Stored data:

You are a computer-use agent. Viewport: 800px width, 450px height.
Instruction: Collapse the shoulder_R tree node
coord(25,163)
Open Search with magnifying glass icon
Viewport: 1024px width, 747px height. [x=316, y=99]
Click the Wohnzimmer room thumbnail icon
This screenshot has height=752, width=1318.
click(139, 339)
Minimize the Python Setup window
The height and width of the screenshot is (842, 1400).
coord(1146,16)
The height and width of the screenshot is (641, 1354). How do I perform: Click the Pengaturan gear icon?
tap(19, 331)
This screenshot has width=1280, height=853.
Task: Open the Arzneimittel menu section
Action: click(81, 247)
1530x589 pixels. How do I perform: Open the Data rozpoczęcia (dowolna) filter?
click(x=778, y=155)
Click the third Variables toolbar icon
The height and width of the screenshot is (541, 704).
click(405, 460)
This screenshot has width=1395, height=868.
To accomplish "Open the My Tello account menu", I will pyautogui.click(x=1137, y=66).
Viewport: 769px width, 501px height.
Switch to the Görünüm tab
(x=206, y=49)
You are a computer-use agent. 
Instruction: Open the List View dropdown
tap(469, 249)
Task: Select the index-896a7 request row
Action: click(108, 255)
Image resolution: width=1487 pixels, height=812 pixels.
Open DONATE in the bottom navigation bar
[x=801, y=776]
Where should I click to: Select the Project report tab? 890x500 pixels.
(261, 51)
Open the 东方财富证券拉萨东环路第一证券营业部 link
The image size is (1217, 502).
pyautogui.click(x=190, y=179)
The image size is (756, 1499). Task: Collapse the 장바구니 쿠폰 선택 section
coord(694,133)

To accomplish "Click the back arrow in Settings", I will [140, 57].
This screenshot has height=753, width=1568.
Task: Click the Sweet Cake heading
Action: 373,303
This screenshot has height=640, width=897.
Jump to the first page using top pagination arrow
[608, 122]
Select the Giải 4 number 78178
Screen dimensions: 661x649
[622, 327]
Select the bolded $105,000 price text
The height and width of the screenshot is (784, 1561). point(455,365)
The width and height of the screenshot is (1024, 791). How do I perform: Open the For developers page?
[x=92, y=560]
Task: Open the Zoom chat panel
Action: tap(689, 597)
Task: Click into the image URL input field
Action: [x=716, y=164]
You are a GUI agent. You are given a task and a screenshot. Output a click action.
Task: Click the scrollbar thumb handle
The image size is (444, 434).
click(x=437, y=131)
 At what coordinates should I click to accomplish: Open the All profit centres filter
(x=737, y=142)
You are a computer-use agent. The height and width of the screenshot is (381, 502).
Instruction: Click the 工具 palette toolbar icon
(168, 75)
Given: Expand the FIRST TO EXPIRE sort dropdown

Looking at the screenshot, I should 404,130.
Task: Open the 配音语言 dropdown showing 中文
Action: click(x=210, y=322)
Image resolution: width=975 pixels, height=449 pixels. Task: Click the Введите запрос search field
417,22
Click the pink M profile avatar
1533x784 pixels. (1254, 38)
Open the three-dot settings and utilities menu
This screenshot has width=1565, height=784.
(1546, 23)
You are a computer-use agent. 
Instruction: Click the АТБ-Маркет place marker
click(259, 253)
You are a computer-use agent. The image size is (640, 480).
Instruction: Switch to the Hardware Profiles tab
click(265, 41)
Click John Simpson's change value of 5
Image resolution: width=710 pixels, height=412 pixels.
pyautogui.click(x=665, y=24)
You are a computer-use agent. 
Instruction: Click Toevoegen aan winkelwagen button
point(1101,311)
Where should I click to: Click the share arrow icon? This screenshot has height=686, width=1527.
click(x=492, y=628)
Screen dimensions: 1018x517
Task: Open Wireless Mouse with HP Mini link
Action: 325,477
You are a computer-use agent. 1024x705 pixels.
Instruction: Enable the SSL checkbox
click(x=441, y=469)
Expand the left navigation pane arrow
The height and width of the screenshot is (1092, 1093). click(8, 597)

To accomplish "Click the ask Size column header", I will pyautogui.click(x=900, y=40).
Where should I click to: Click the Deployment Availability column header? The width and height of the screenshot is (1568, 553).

Task to carry out :: Please write out all of the lines above without changing anything.

Result ::
You are a computer-use agent. Viewport: 800px width, 450px height.
Instruction: Collapse the shoulder_R tree node
coord(25,163)
Open Search with magnifying glass icon
Viewport: 1024px width, 747px height. [x=316, y=99]
Click the Wohnzimmer room thumbnail icon
This screenshot has height=752, width=1318.
click(139, 339)
Minimize the Python Setup window
The height and width of the screenshot is (842, 1400).
coord(1146,16)
The height and width of the screenshot is (641, 1354). How do I perform: Click the Pengaturan gear icon?
tap(19, 331)
This screenshot has width=1280, height=853.
Task: Open the Arzneimittel menu section
Action: click(81, 247)
1530x589 pixels. How do I perform: Open the Data rozpoczęcia (dowolna) filter?
click(x=778, y=155)
Click the third Variables toolbar icon
The height and width of the screenshot is (541, 704).
click(405, 460)
This screenshot has width=1395, height=868.
To accomplish "Open the My Tello account menu", I will pyautogui.click(x=1137, y=66).
Viewport: 769px width, 501px height.
Switch to the Görünüm tab
(x=206, y=49)
You are a computer-use agent. 
Instruction: Open the List View dropdown
tap(469, 249)
Task: Select the index-896a7 request row
Action: click(108, 255)
Image resolution: width=1487 pixels, height=812 pixels.
Open DONATE in the bottom navigation bar
[x=801, y=776]
Where should I click to: Select the Project report tab? 890x500 pixels.
(261, 51)
Open the 东方财富证券拉萨东环路第一证券营业部 link
The image size is (1217, 502).
pyautogui.click(x=190, y=179)
The image size is (756, 1499). Task: Collapse the 장바구니 쿠폰 선택 section
coord(694,133)

To accomplish "Click the back arrow in Settings", I will [140, 57].
This screenshot has height=753, width=1568.
Task: Click the Sweet Cake heading
Action: 373,303
This screenshot has height=640, width=897.
Jump to the first page using top pagination arrow
[608, 122]
Select the Giải 4 number 78178
Screen dimensions: 661x649
[622, 327]
Select the bolded $105,000 price text
The height and width of the screenshot is (784, 1561). point(455,365)
The width and height of the screenshot is (1024, 791). How do I perform: Open the For developers page?
[x=92, y=560]
Task: Open the Zoom chat panel
Action: tap(689, 597)
Task: Click into the image URL input field
Action: [x=716, y=164]
You are a GUI agent. You are given a task and a screenshot. Output a click action.
Task: Click the scrollbar thumb handle
The image size is (444, 434).
click(x=437, y=131)
 At what coordinates should I click to accomplish: Open the All profit centres filter
(x=737, y=142)
You are a computer-use agent. The height and width of the screenshot is (381, 502).
Instruction: Click the 工具 palette toolbar icon
(168, 75)
Given: Expand the FIRST TO EXPIRE sort dropdown

Looking at the screenshot, I should 404,130.
Task: Open the 配音语言 dropdown showing 中文
Action: click(x=210, y=322)
Image resolution: width=975 pixels, height=449 pixels. Task: Click the Введите запрос search field
417,22
Click the pink M profile avatar
1533x784 pixels. (1254, 38)
Open the three-dot settings and utilities menu
This screenshot has width=1565, height=784.
(1546, 23)
You are a computer-use agent. 
Instruction: Click the АТБ-Маркет place marker
click(259, 253)
You are a computer-use agent. The image size is (640, 480).
Instruction: Switch to the Hardware Profiles tab
click(265, 41)
Click John Simpson's change value of 5
Image resolution: width=710 pixels, height=412 pixels.
pyautogui.click(x=665, y=24)
You are a computer-use agent. 
Instruction: Click Toevoegen aan winkelwagen button
point(1101,311)
Where should I click to: Click the share arrow icon? This screenshot has height=686, width=1527.
click(x=492, y=628)
Screen dimensions: 1018x517
Task: Open Wireless Mouse with HP Mini link
Action: 325,477
You are a computer-use agent. 1024x705 pixels.
Instruction: Enable the SSL checkbox
click(x=441, y=469)
Expand the left navigation pane arrow
The height and width of the screenshot is (1092, 1093). click(8, 597)

To accomplish "Click the ask Size column header", I will pyautogui.click(x=900, y=40).
Where should I click to: Click the Deployment Availability column header? The width and height of the screenshot is (1568, 553).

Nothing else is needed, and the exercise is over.